▸ The task
Within the lines below, the span from the line with "Instruction: Open 预警系统 alert bell item" to the line with "This screenshot has height=583, width=796.", both ends included, is to be reproduced exactly, with pictures omitted.

(Saved data entries)
******************************
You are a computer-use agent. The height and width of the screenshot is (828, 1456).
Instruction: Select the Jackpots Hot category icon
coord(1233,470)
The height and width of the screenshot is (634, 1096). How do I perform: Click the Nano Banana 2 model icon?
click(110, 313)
******************************
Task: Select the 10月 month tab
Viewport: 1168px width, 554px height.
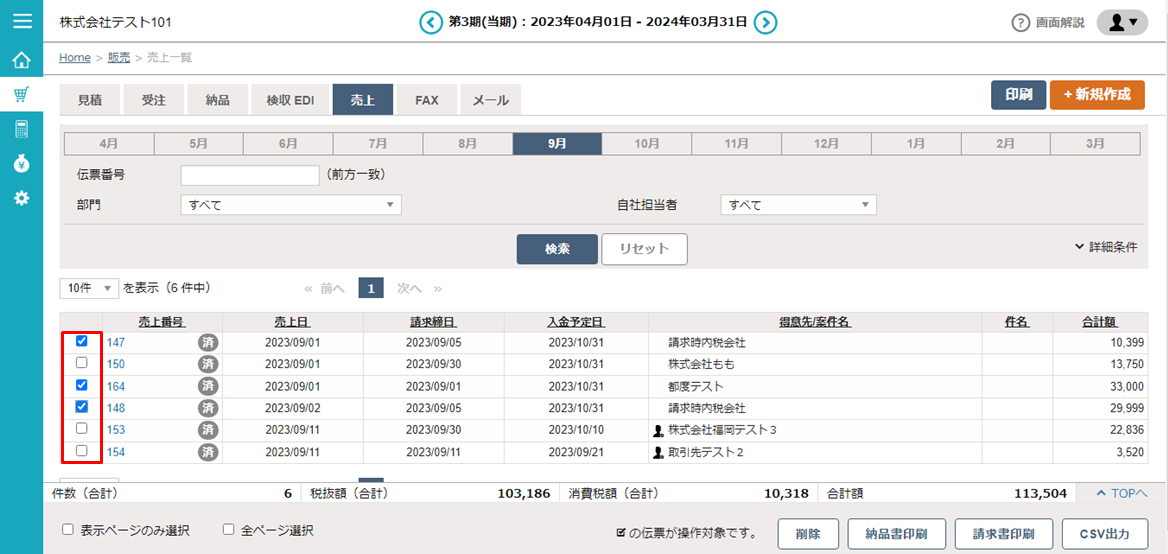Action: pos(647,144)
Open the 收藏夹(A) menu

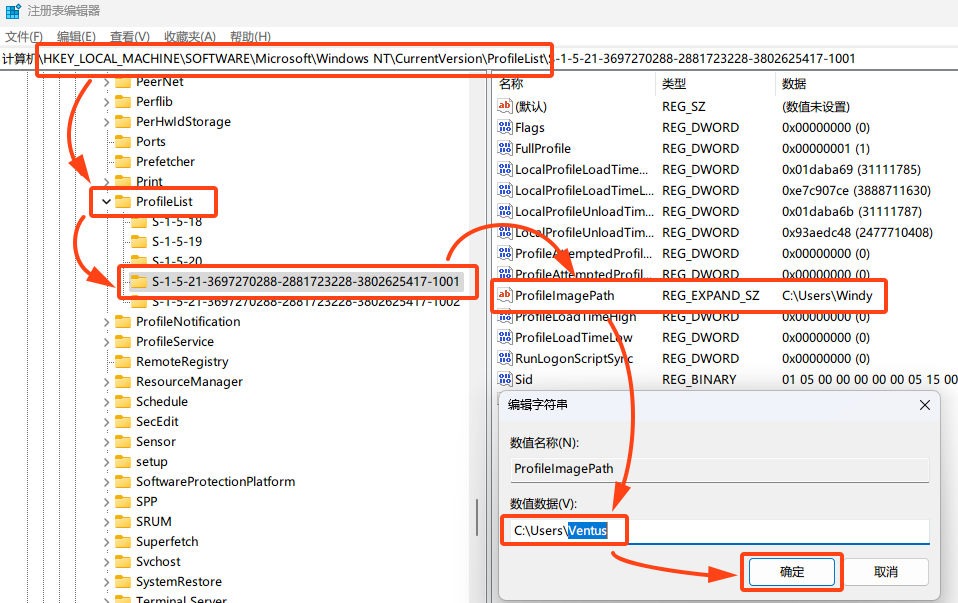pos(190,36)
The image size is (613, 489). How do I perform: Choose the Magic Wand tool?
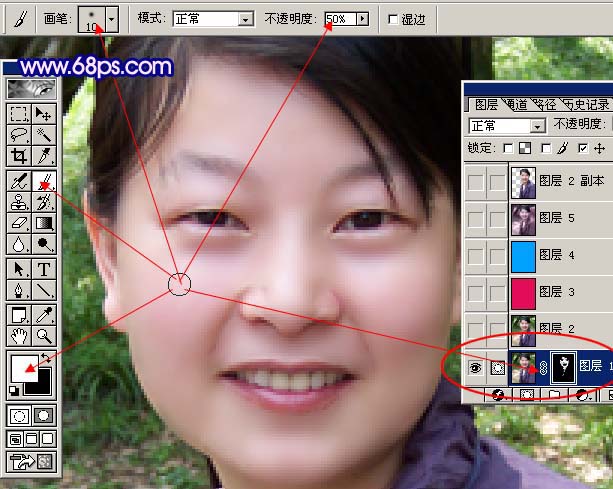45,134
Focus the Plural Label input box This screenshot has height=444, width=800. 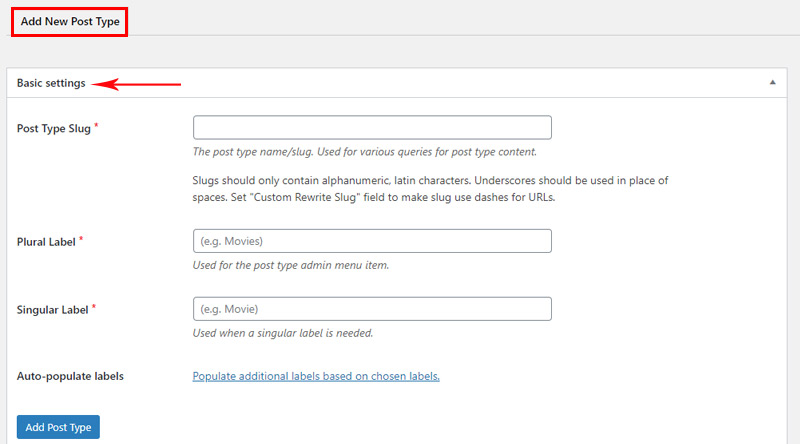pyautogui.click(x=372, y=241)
******************************
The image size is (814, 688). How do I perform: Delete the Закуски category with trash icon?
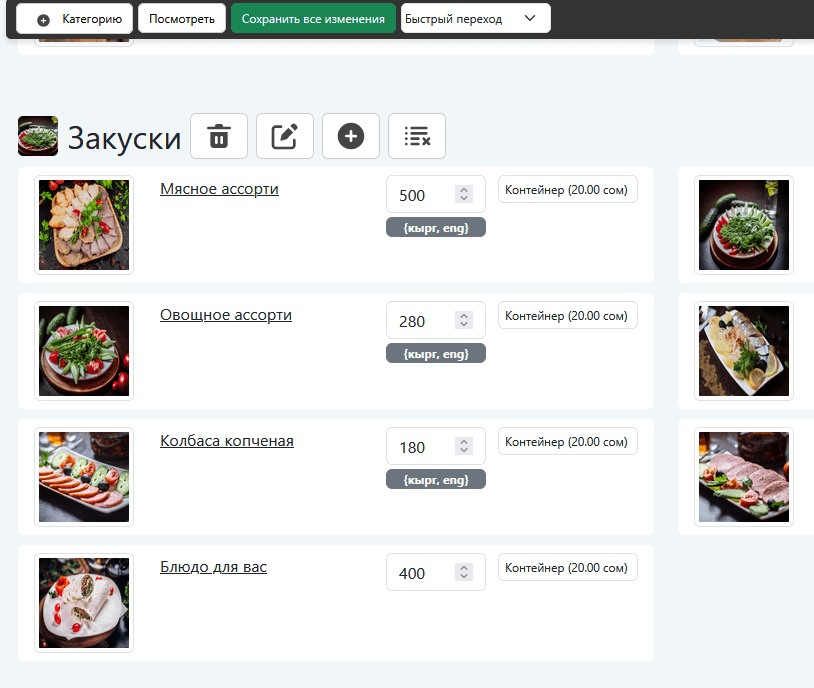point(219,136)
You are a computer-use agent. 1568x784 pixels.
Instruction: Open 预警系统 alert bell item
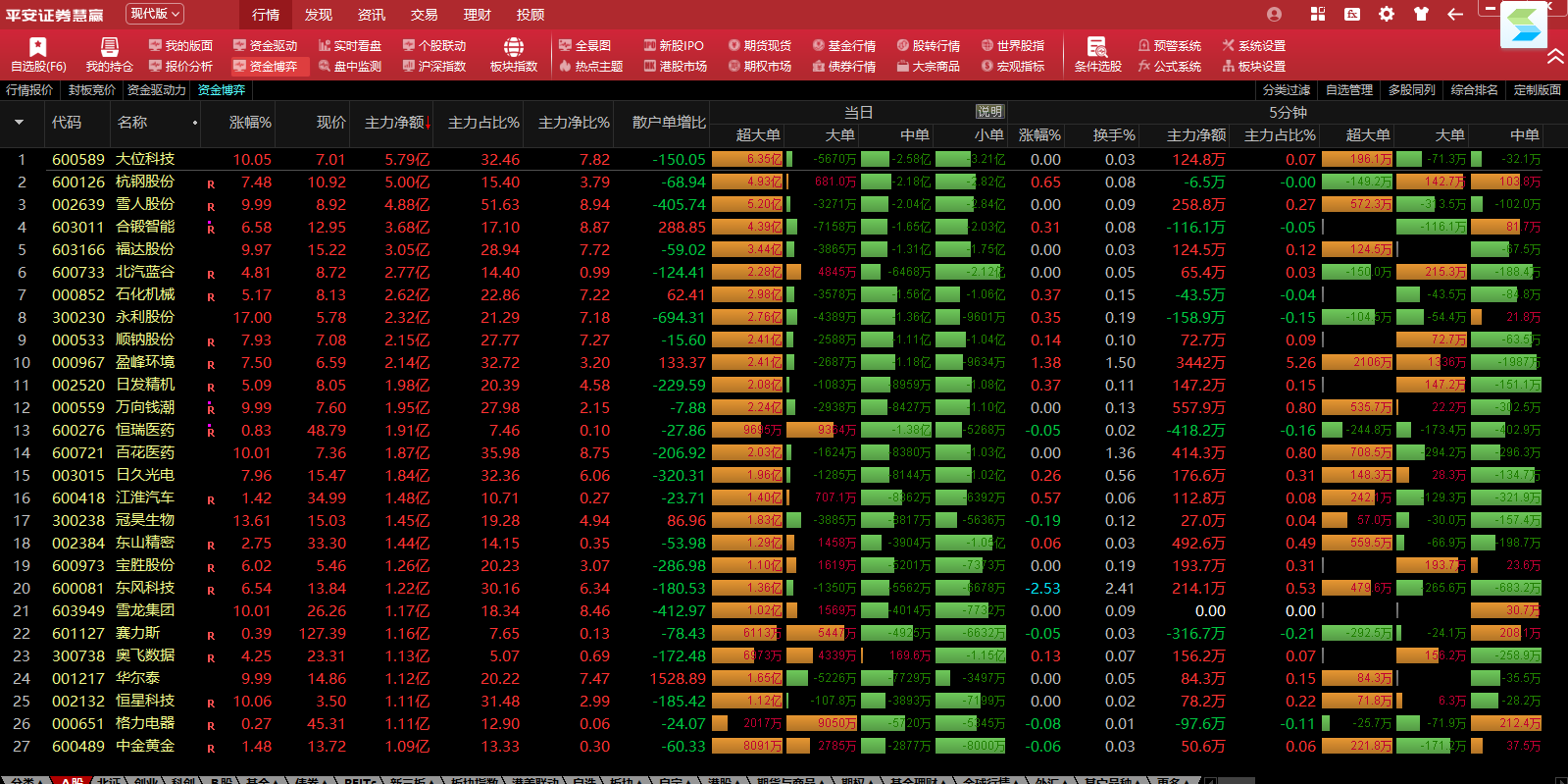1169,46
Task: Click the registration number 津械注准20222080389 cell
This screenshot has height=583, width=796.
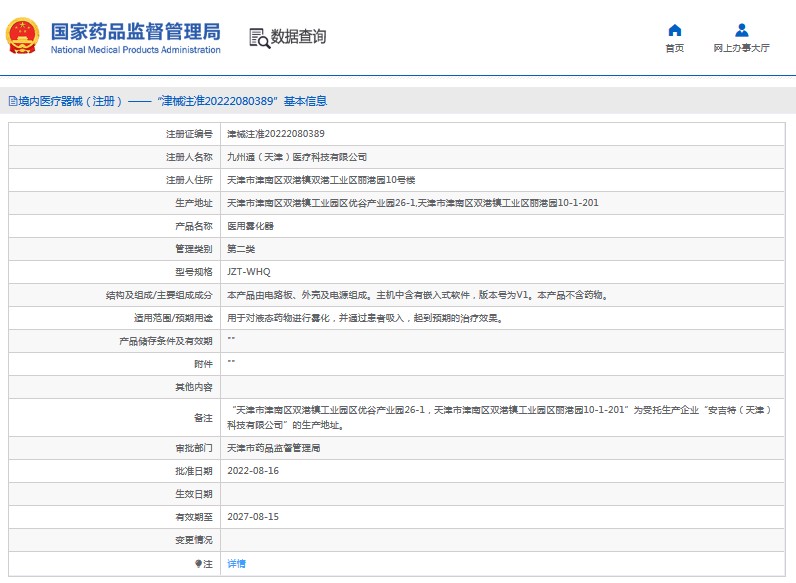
******************************
▸ Response box
Instruction: Open 预警系统 alert bell item
1169,46
Task: Click the registration number 津械注准20222080389 cell
This screenshot has height=583, width=796.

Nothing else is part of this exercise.